Economy
FG Release Funds to Feed Over 1m Pupils Hot Meals

By Dipo Olowookere
The Federal Government says it has now released enough funds to start the serving of one hot meal a day to more than one million primary school pupils across seven States in the country, under the National Homegrown School Feeding Programme.
This disclosure was made on Monday morning by Mr Laolu Akande, Senior Special Assistant on Media & Publicity to the President, Office of the Vice President, while giving a media update on the Social Investment Programme of the Buhari administration.

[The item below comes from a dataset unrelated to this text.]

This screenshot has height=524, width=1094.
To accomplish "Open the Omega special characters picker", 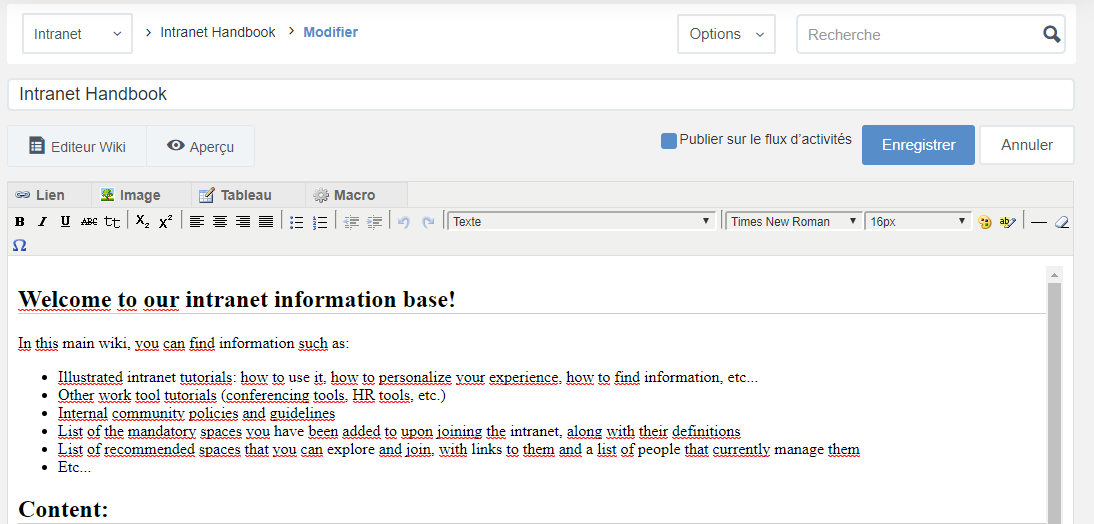I will 20,245.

He said specifically, a total sum of N844,360,550 has so far been released for the commencement of the programme in Anambra, Ebonyi, Enugu, Oyo, Osun, Ogun and Zamfara as at the end of last week.

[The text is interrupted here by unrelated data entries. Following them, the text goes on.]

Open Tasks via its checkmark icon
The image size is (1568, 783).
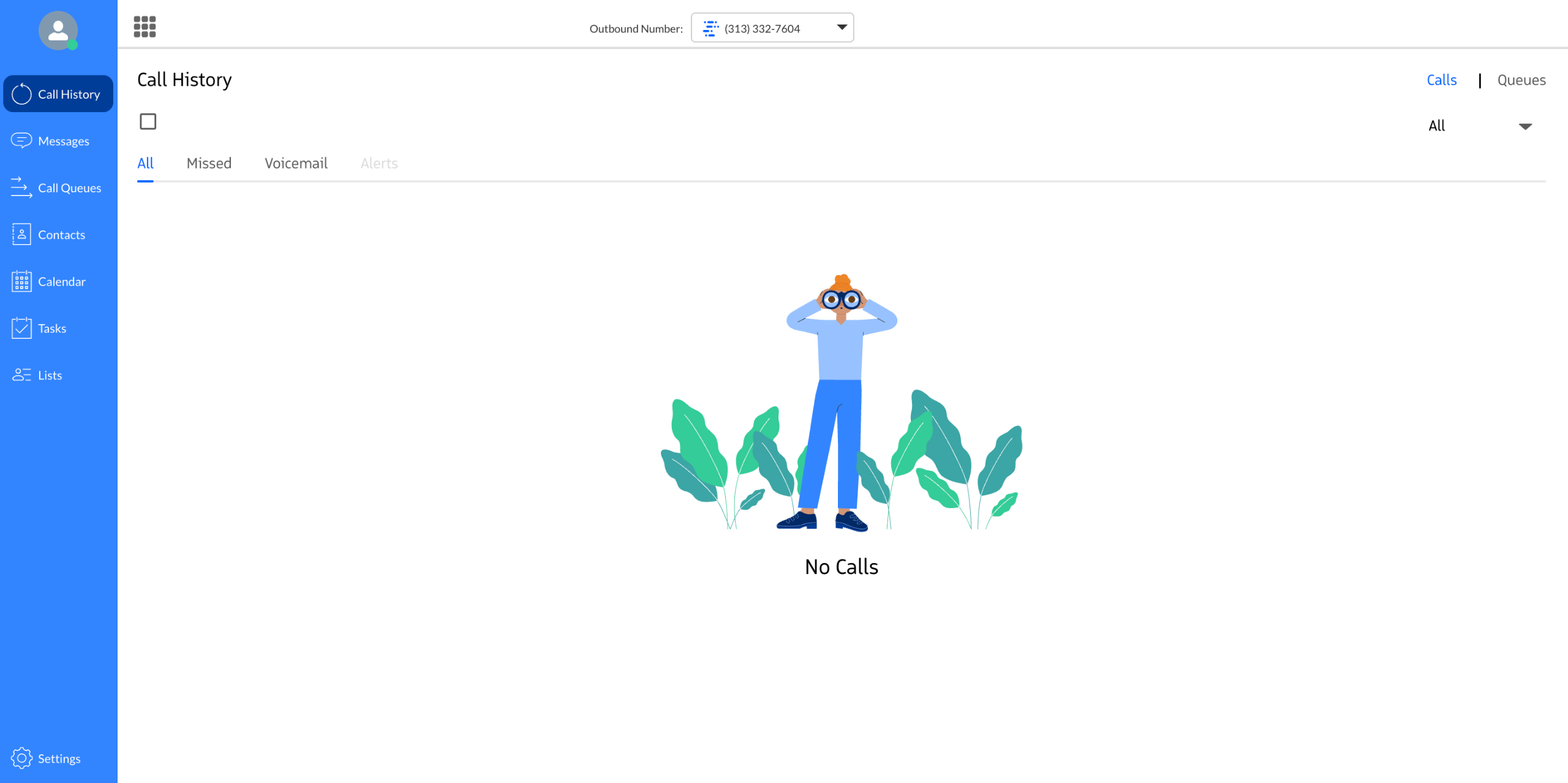click(x=21, y=328)
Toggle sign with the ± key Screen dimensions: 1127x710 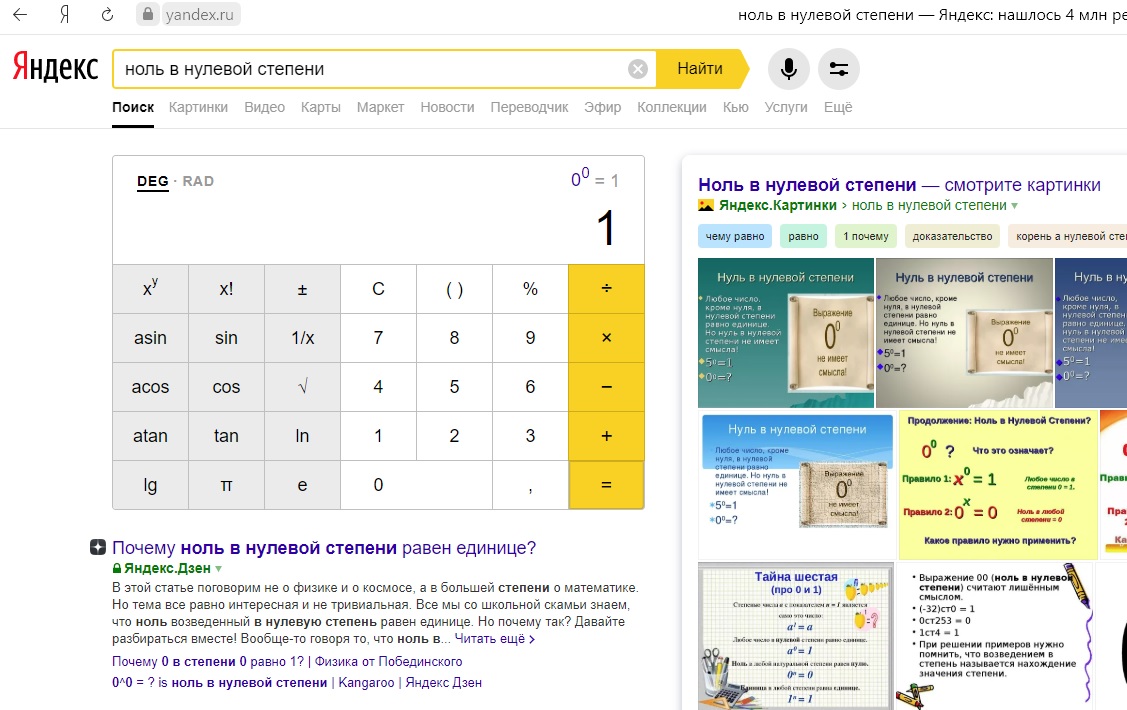click(302, 289)
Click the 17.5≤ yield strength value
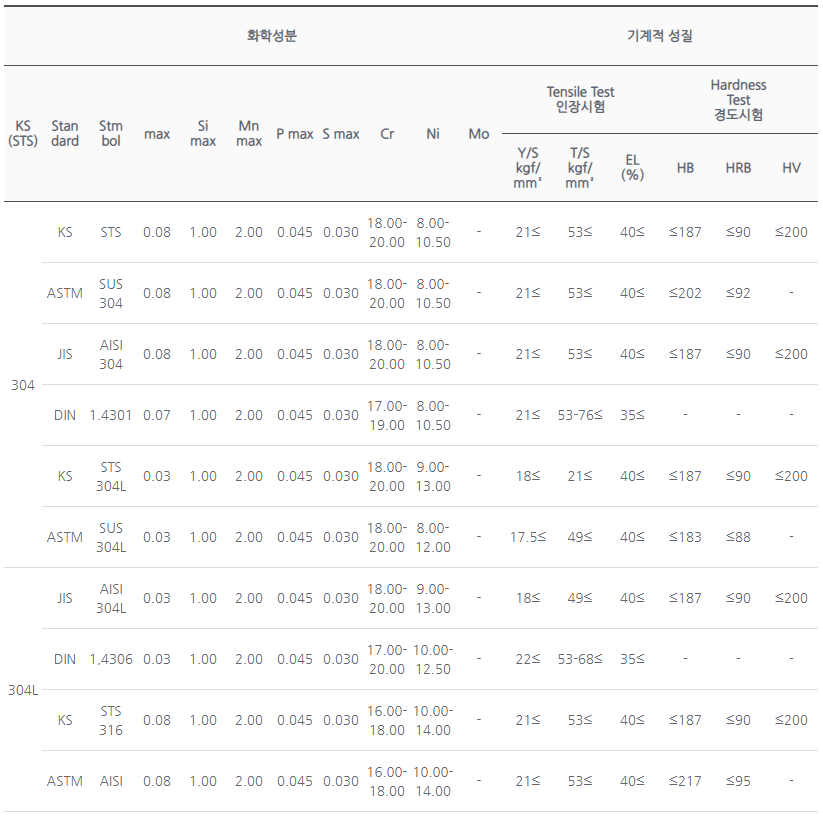 [527, 537]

He added that while funds have been released to the seven states to kick off the programme, not all of them have actually started the implementation as at press time.

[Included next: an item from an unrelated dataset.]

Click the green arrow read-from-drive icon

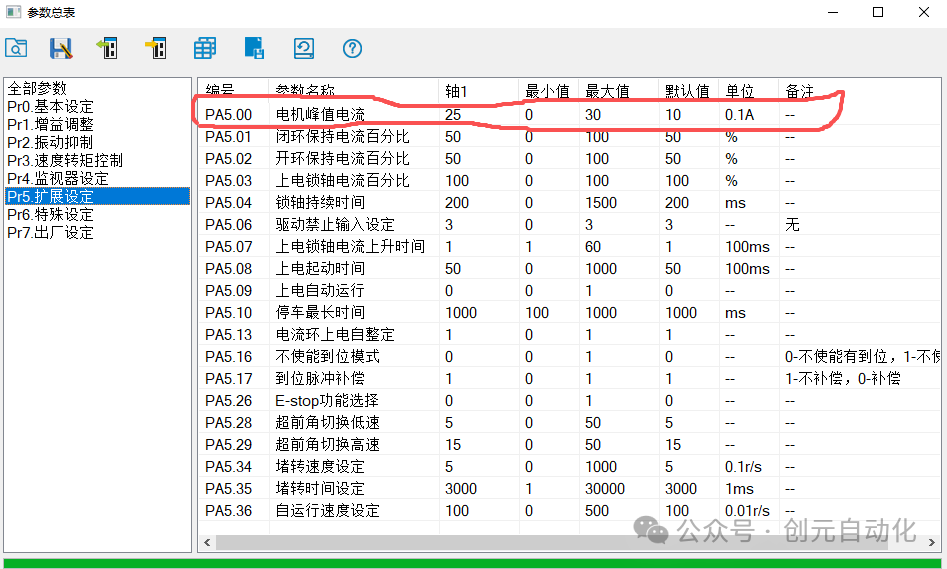point(107,48)
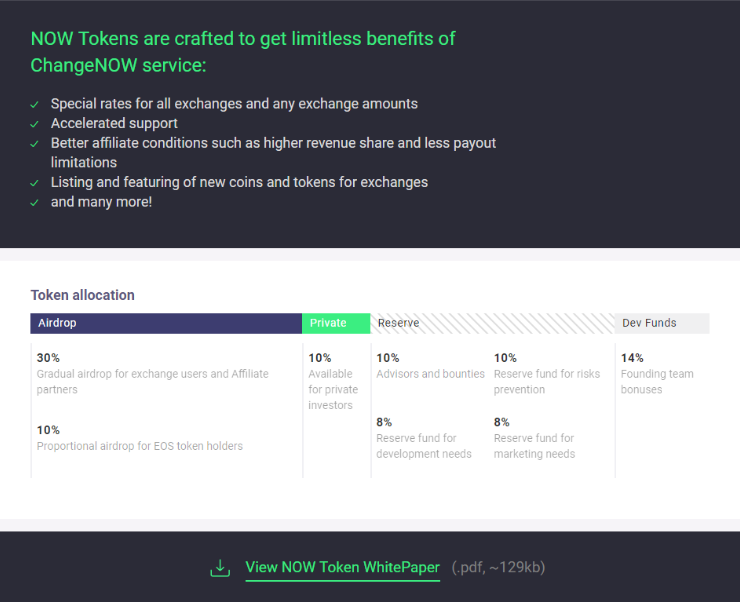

According to him, in Anambra, Enugu, Osun, Ogun, and Oyo States, the feeding has actually started, while it is expected to start this week in Ebonyi and Zamfara States.
Mr Akande noted that it means the Buhari Presidency’s Homegrown School Feeding Programme would be feeding this week a total of 1,043,205 pupils in those seven states.
Equally a total number of 11,775 cooks have now been employed to prepare the meals in those states already, while local farmers in the states are also the one producing the food prepared and served.
Of all the States, Anambra, which was the first state to receive FG funding late last year has now received three full funding tranches covering 30 school days, totalling N188, 769,000. The State has a total of 937 cooks and feeding 96,489 pupils.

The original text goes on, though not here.